The vision of divine healing in verses 4 – 8 should have one powerful effect on us.  By now we see God’s love and power as unspeakably superior to the alternatives clamouring for our allegiance.  “What have I to do any more with idols?” is a way of saying “the issue has now become clear.  I am your God, your Father, your Healer.  I alone am your all-sufficiency.  Your idols bring nothing but corruption and death.  How can any confusion now linger in your minds?  How can any hesitation linger in your wills?  The time to be decisive has now come.
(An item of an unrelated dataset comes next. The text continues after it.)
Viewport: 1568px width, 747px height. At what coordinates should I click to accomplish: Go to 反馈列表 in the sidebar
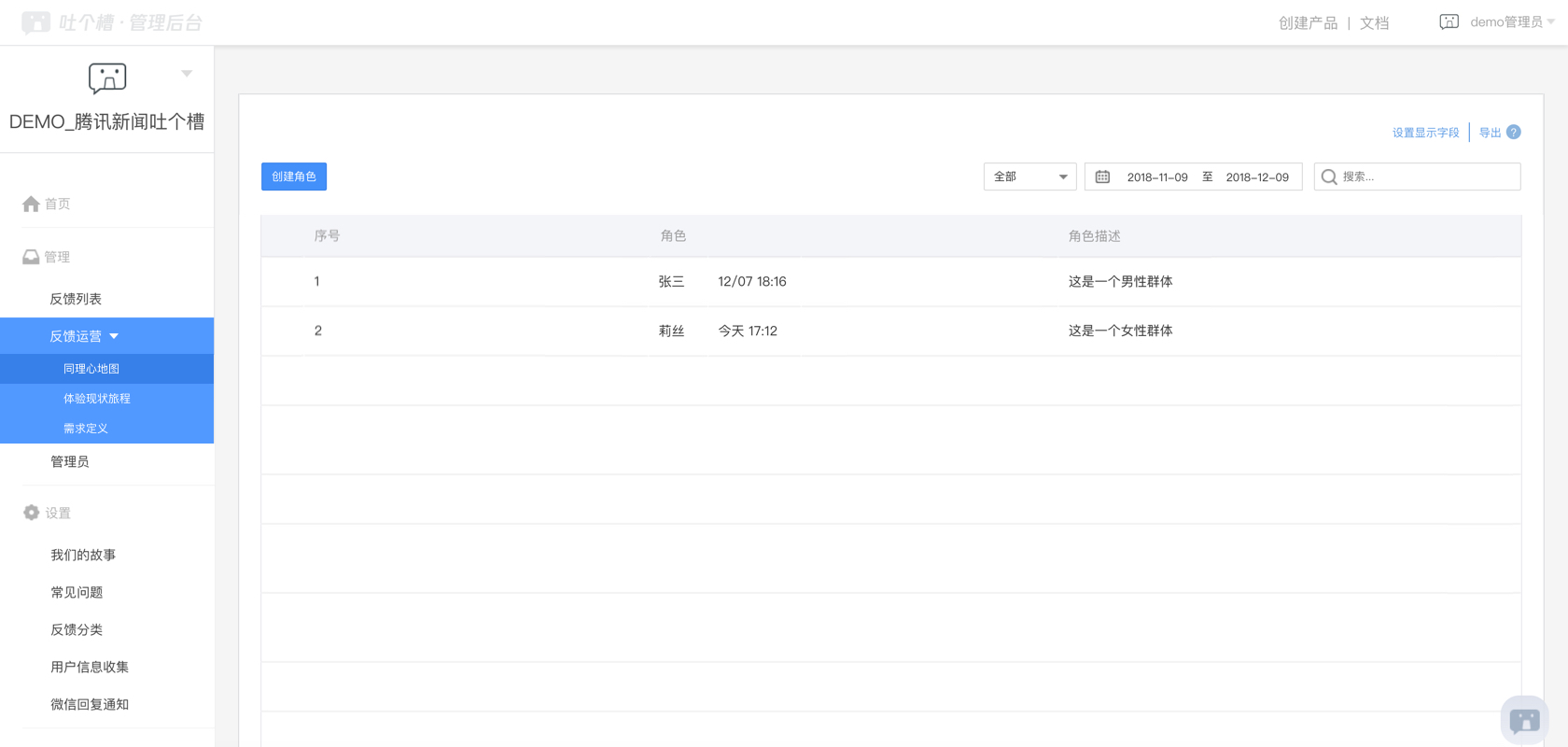tap(76, 299)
So choose!”

 

Hosea’s image of God as a luxuriant evergreen implies that the normal experience of the church is a life of rich fruitfulness.  The living God does not produce a dead, dry church.  Abundance may be expected of a people in vital union with such a God.  And when it comes, we must not fear it.  We must not push it away in suspicion.  We must not perceive it as aberrant.  God’s grace is by its very nature extravagant.  How could it be otherwise, given our deep sinfulness and desperate illness?  A meagre supply of grace is not even conceivable, if the all-holy God is to heal sinful people like us.  Our part is to open our hearts in genuine repentance, welcoming the flow of grace until it rises to fill us all.  But this will not happen automatically.  We must turn from our idols and cast ourselves on the living God.

 

Baal can be manipulated but not God.  So God forces the issue of our personal engagement with himself.  The words “I” or “me” appear conspicuously in each line of this verse.  Why?  Because God is not a genie to be stroked; neither is he a mere doctrinal abstraction to be recited.  God is a person.  And here he is calling us to fix ourselves on him, on him personally, him alone.

 

Where else can we go?  There is a God in heaven, our prayer-hearing God (“I will answer you”), our devotedly conscientious God (“I will care for you”), who will be there for us when it counts, as no one else can ever be.  The only logical choice (if our minds have been cleared of the idols’ hoopla), the only helpful course (if we consult our own best and truest interests) is to go back to our God and never let go again.  Everything we most hope for in life comes from him alone, our ever-luxuriant God.

 

To wait on the Lord, to live the life of prayer, to abide in Christ, to walk in the Spirit, the modus operandi of the open bible with the open heart, is a way of doing the business of life that does not come naturally to us.  If in real life it is true that “your fruitfulness comes from me”, then we must allow for mystery.  Our methods are not ultimate.  God accomplishes his work by his own means, at his own pace, for his own ends, and we cannot manage him.  God does not need you or me to be his nanny.  Our part is humbly to cling to God as God and let God be God.  We must neither seek our fullness from other sources nor resist the real thing when God grants if, for “your faithfulness comes from me.”

 

The venoms of our sins are running in our veins.  But God, who made the soul with all its hidden capacities also knows the soul.

 

Will the weak and sick church of today trust the Great Physician enough to submit to his healing care?  Let it be our aim, our message, and our own practice for his gospel to be our clinic every day, for life is in Christ and nowhere else.